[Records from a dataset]
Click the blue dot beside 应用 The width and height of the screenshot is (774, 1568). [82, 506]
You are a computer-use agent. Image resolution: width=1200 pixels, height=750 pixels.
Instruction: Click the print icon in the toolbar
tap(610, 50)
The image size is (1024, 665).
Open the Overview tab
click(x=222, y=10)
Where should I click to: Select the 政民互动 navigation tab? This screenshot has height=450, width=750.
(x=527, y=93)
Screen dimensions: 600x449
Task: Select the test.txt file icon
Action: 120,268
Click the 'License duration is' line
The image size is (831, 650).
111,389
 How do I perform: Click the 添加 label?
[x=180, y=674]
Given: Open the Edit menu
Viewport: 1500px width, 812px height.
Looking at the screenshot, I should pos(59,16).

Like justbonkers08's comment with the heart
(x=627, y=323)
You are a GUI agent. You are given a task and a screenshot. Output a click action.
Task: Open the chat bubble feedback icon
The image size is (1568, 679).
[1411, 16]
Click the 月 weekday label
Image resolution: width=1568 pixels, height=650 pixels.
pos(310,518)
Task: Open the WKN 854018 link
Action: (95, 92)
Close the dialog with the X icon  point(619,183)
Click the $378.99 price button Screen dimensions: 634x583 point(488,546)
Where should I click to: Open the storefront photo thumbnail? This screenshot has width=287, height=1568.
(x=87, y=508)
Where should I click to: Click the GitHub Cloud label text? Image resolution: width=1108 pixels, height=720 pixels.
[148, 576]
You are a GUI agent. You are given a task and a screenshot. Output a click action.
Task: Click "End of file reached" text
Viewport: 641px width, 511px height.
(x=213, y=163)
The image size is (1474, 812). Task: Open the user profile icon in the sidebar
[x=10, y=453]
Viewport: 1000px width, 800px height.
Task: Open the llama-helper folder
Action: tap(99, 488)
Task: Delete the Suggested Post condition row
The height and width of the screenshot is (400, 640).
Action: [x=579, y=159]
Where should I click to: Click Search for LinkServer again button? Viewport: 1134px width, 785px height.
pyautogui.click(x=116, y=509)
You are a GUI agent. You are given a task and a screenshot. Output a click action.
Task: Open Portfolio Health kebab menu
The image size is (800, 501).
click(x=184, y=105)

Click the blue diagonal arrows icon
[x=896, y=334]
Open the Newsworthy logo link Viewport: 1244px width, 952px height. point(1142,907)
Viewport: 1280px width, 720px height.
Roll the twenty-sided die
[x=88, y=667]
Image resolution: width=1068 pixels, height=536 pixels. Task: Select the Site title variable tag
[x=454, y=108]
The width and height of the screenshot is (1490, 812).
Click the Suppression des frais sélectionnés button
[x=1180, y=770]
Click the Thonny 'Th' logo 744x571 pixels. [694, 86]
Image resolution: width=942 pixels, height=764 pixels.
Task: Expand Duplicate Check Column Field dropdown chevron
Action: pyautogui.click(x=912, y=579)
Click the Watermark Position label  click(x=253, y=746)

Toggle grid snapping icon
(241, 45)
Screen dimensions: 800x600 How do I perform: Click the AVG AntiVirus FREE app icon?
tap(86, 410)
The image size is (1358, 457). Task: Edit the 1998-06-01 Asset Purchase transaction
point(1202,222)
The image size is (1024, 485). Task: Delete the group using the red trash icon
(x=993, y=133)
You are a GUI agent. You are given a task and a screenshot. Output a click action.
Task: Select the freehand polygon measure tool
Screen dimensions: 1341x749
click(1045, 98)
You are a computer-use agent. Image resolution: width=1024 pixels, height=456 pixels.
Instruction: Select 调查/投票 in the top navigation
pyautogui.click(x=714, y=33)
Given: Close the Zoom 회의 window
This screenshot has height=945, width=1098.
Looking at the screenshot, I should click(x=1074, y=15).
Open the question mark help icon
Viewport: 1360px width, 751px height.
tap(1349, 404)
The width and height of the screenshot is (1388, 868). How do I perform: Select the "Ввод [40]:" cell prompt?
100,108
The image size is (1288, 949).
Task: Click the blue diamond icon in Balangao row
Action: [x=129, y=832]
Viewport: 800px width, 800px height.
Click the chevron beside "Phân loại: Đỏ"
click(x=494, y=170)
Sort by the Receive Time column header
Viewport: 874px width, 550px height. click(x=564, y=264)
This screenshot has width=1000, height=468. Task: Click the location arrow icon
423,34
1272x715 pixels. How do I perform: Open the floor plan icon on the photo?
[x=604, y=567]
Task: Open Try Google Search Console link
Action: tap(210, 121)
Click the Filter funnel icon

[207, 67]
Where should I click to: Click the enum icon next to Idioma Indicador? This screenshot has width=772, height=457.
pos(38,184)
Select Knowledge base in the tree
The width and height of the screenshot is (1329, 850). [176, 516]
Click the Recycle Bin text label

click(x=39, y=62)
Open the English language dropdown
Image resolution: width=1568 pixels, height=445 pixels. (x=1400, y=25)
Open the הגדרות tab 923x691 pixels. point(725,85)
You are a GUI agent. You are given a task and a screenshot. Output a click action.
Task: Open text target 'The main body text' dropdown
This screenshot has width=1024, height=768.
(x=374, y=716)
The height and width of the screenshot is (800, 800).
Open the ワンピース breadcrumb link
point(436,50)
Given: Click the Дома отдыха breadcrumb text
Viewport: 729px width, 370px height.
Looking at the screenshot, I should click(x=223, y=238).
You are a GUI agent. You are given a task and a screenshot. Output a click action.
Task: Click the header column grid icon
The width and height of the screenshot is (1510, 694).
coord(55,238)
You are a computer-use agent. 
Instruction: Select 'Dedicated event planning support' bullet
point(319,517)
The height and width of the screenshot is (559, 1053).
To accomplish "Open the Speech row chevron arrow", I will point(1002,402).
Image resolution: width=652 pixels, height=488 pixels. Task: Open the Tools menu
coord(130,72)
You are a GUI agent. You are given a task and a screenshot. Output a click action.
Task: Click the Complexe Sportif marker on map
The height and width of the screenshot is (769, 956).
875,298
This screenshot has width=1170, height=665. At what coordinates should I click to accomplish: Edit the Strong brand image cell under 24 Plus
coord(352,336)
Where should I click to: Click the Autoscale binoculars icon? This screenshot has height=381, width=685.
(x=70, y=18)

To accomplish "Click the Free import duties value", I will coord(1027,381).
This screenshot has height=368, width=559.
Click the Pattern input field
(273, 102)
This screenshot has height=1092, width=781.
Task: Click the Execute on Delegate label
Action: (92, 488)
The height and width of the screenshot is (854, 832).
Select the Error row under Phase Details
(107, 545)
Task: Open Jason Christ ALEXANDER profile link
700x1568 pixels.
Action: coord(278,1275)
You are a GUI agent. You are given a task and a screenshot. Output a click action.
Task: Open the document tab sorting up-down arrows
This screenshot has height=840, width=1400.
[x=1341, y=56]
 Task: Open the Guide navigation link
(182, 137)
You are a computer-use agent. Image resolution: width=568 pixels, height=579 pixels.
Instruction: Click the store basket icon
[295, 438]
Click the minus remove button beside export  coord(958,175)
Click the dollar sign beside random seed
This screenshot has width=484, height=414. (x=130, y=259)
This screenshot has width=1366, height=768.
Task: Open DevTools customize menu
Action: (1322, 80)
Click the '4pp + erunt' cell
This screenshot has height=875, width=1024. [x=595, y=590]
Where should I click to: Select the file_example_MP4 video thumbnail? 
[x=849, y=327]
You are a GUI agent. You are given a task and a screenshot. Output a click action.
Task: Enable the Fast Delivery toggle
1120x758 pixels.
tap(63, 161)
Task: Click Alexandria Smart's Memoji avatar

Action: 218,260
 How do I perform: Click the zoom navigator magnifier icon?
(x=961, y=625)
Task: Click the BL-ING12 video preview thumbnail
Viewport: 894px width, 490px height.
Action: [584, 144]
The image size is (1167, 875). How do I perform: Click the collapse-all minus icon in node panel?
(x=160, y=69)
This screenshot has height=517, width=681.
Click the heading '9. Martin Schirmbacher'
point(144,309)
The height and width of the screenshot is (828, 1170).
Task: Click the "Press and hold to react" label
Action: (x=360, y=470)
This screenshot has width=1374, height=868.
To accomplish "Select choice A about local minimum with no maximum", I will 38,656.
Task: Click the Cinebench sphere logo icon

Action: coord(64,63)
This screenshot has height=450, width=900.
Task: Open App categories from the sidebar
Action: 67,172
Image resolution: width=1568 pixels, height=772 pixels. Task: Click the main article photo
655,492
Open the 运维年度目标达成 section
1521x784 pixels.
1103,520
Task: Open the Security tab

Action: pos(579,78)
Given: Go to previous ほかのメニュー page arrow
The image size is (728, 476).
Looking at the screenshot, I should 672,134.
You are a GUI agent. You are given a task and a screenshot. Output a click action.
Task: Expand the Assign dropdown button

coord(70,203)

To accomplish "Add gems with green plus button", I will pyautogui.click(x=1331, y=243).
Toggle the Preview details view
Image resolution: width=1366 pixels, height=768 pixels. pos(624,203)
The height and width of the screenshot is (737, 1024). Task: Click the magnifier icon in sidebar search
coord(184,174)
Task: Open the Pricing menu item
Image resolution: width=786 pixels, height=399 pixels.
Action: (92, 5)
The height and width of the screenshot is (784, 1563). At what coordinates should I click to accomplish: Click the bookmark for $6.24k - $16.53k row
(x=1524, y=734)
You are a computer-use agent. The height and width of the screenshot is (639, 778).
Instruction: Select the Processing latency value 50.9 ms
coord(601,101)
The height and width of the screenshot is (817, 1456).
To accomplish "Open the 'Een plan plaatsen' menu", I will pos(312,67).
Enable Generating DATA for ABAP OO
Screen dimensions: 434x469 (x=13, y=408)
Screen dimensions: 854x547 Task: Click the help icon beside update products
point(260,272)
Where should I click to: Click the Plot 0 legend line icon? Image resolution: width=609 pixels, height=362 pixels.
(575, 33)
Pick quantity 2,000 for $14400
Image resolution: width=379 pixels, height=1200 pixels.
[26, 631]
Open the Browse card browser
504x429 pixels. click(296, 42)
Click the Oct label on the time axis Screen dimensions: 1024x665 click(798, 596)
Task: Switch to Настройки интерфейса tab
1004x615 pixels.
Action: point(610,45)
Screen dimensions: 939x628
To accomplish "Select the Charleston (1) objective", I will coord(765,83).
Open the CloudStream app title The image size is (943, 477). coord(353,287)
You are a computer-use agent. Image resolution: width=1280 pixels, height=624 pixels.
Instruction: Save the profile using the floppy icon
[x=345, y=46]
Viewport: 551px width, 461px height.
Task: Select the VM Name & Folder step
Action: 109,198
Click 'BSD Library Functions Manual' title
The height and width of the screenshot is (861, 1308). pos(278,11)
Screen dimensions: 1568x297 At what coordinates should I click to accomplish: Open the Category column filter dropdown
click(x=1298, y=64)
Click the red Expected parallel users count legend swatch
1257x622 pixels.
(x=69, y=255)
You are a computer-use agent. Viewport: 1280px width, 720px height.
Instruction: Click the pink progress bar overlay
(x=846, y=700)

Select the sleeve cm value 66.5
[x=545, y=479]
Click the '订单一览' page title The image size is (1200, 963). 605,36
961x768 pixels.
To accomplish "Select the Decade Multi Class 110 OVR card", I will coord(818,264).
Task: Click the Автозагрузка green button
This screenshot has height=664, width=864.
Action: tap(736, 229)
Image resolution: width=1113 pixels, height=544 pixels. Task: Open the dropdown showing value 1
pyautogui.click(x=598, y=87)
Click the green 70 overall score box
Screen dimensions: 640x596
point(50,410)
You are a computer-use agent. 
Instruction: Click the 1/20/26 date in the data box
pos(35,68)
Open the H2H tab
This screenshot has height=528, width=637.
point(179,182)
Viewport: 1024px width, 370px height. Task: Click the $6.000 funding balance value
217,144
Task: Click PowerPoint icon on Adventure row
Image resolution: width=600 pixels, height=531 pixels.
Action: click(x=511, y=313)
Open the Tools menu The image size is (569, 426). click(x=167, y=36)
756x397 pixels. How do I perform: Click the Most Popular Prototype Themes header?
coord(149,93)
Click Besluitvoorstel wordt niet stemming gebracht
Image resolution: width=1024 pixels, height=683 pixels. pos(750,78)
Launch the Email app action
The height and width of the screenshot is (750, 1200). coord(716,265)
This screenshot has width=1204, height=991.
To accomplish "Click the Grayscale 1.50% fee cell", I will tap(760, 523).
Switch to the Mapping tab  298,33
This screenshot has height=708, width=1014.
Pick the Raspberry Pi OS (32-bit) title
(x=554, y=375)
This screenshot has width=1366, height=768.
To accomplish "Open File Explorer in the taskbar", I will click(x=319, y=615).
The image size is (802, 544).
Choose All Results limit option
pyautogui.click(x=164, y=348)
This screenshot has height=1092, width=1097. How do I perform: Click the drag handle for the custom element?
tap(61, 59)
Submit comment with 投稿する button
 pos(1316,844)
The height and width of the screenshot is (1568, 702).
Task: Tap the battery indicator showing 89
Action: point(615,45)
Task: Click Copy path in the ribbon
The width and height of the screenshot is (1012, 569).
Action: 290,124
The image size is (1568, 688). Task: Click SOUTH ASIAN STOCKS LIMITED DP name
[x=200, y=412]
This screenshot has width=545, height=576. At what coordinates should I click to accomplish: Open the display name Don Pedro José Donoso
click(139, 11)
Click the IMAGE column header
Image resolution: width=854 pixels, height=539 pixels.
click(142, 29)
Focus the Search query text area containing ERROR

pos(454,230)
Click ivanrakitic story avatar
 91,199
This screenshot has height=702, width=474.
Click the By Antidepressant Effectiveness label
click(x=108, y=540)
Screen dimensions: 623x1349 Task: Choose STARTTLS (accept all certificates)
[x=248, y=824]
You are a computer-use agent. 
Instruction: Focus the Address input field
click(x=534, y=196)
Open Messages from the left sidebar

What to do
Copy out, word for word, the part of the entries above that begins at the line with "Task: Switch to Настройки интерфейса tab" and ends at the line with "961x768 pixels.", including both.

Reply to the exercise
Task: Switch to Настройки интерфейса tab
1004x615 pixels.
Action: point(610,45)
Screen dimensions: 939x628
To accomplish "Select the Charleston (1) objective", I will coord(765,83).
Open the CloudStream app title The image size is (943, 477). coord(353,287)
You are a computer-use agent. Image resolution: width=1280 pixels, height=624 pixels.
Instruction: Save the profile using the floppy icon
[x=345, y=46]
Viewport: 551px width, 461px height.
Task: Select the VM Name & Folder step
Action: 109,198
Click 'BSD Library Functions Manual' title
The height and width of the screenshot is (861, 1308). pos(278,11)
Screen dimensions: 1568x297 At what coordinates should I click to accomplish: Open the Category column filter dropdown
click(x=1298, y=64)
Click the red Expected parallel users count legend swatch
1257x622 pixels.
(x=69, y=255)
You are a computer-use agent. Viewport: 1280px width, 720px height.
Instruction: Click the pink progress bar overlay
(x=846, y=700)

Select the sleeve cm value 66.5
[x=545, y=479]
Click the '订单一览' page title The image size is (1200, 963). 605,36
961x768 pixels.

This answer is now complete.